#### Material for this task

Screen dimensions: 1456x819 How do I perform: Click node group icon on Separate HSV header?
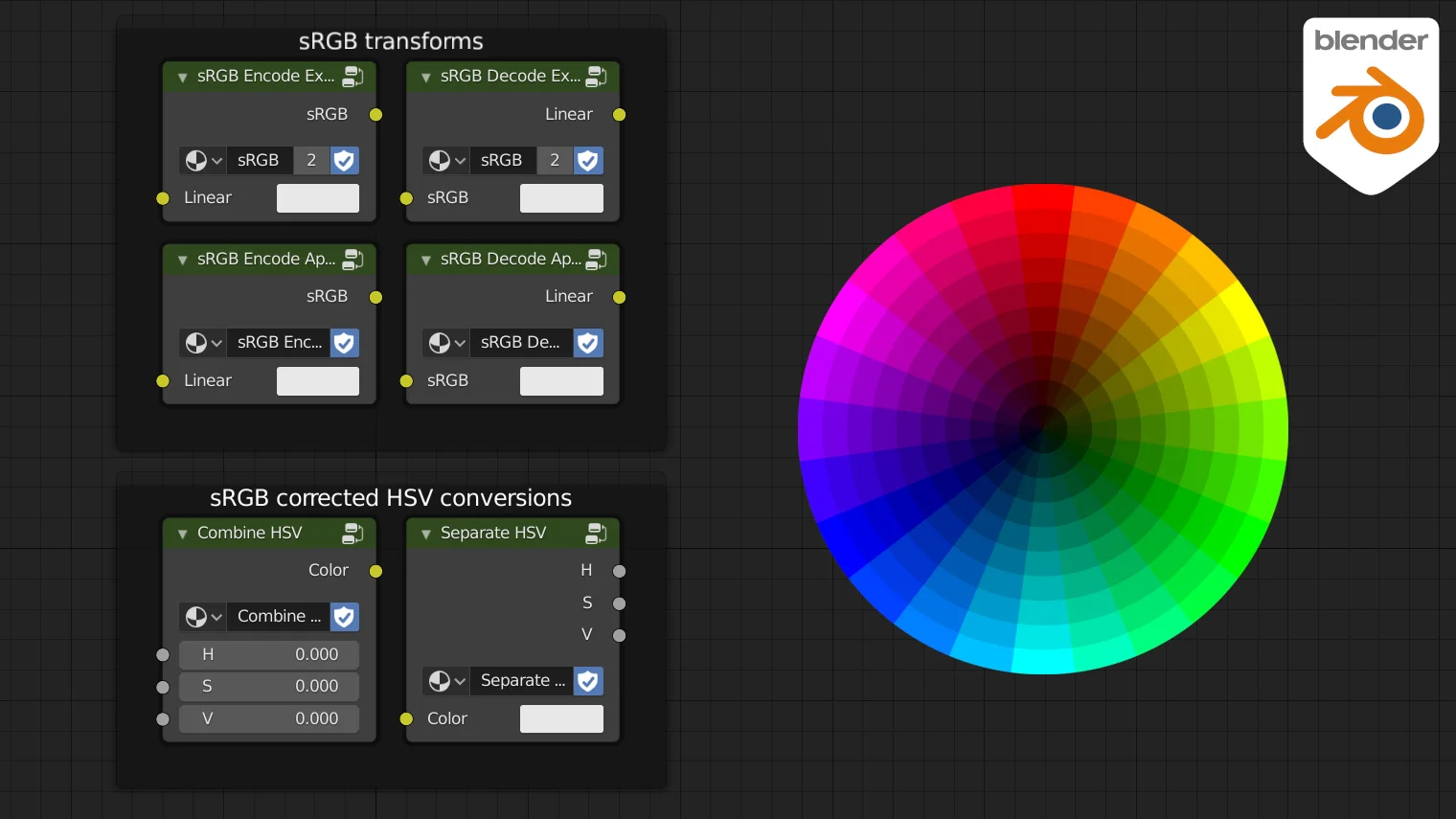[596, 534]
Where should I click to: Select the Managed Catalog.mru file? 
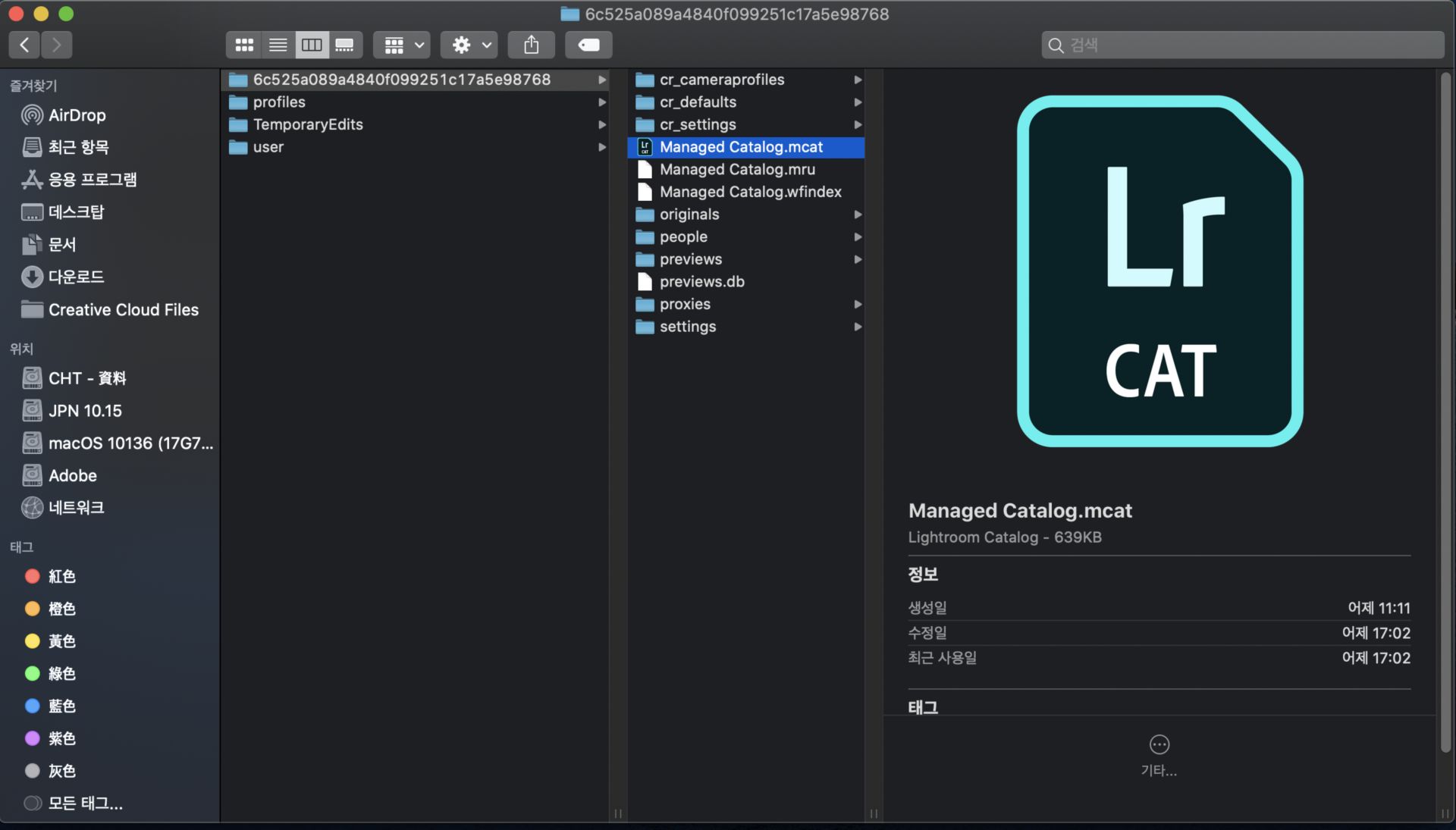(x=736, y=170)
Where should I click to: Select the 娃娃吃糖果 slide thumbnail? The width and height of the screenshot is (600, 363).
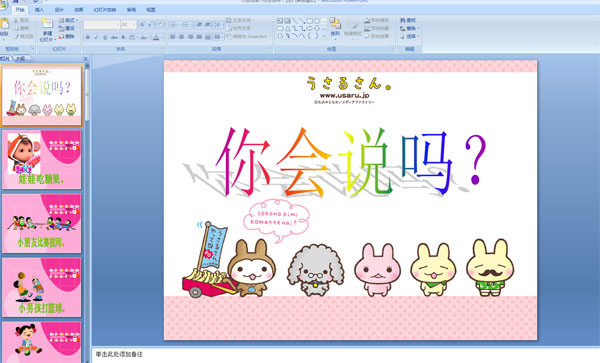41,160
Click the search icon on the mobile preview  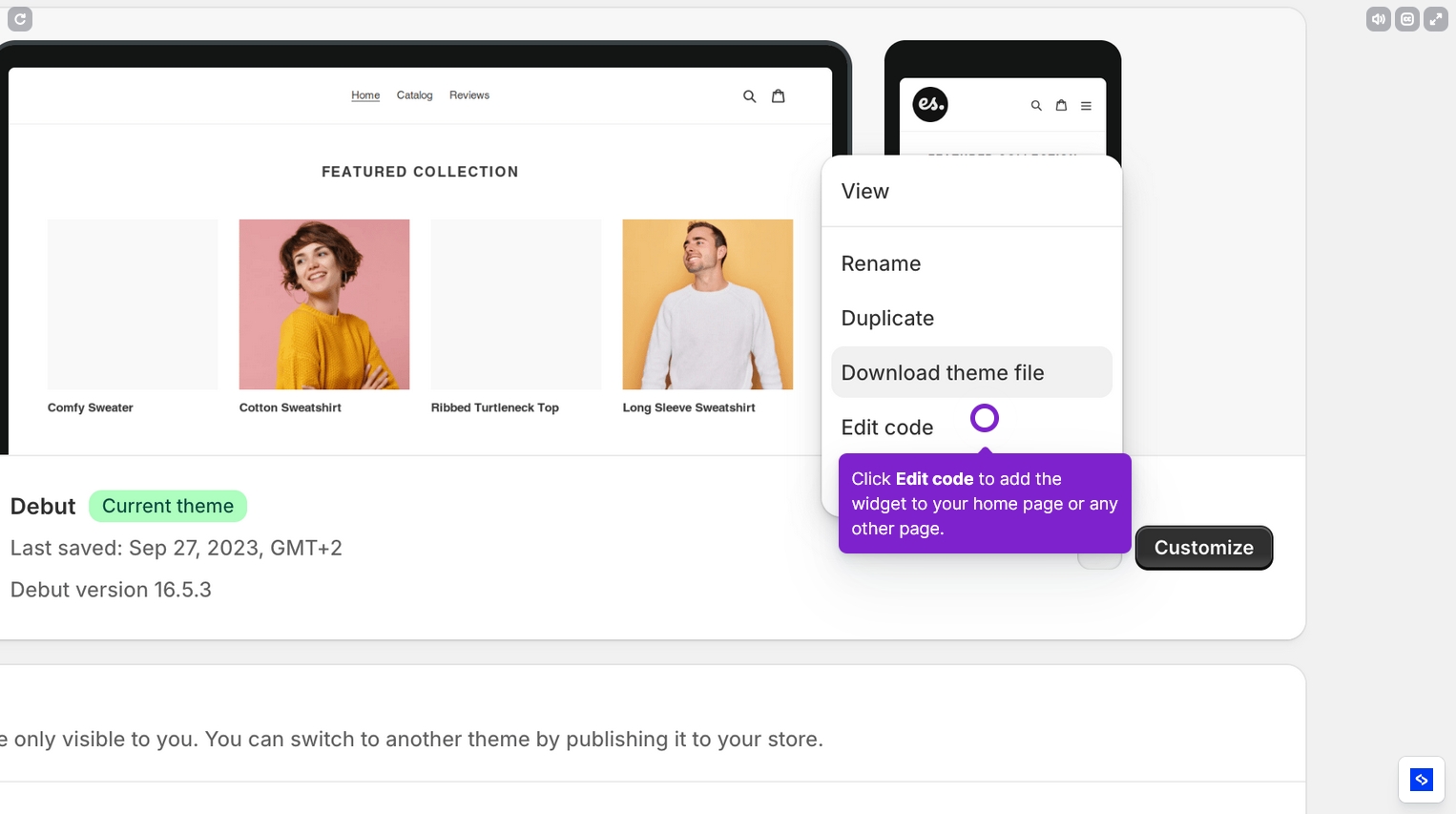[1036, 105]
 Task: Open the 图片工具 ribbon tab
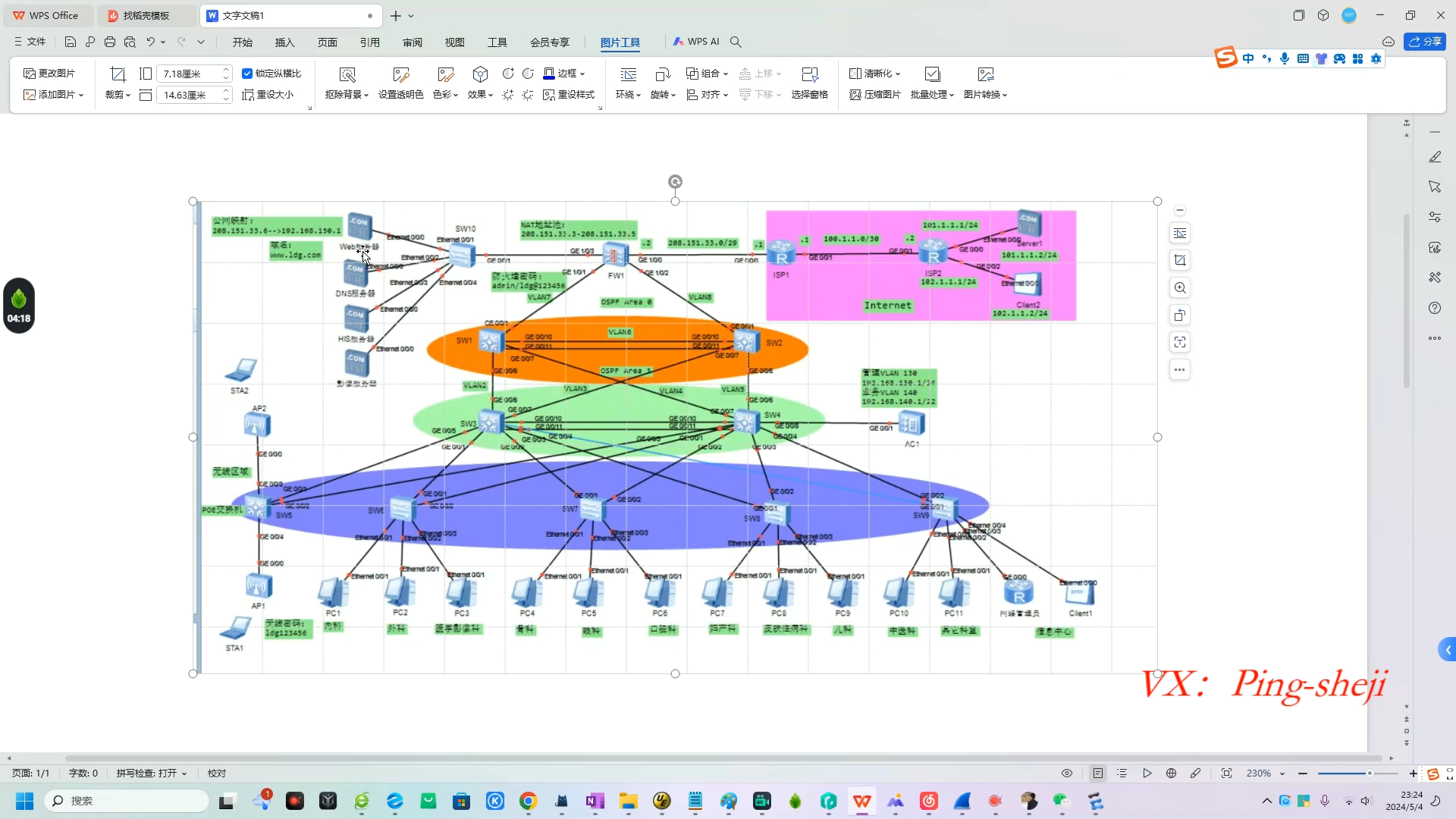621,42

########

▶ _Problem_: Format the lines from the first one through the line that contains "(x=736, y=170)", inclusive, as a JSON list of strings with one string per line and no blank lines. Leave the pictures out.

▶ _Complete response_:
[
  "Screen dimensions: 1456x819 How do I perform: Click node group icon on Separate HSV header?",
  "[596, 534]",
  "Where should I click to: Select the Managed Catalog.mru file? ",
  "(x=736, y=170)"
]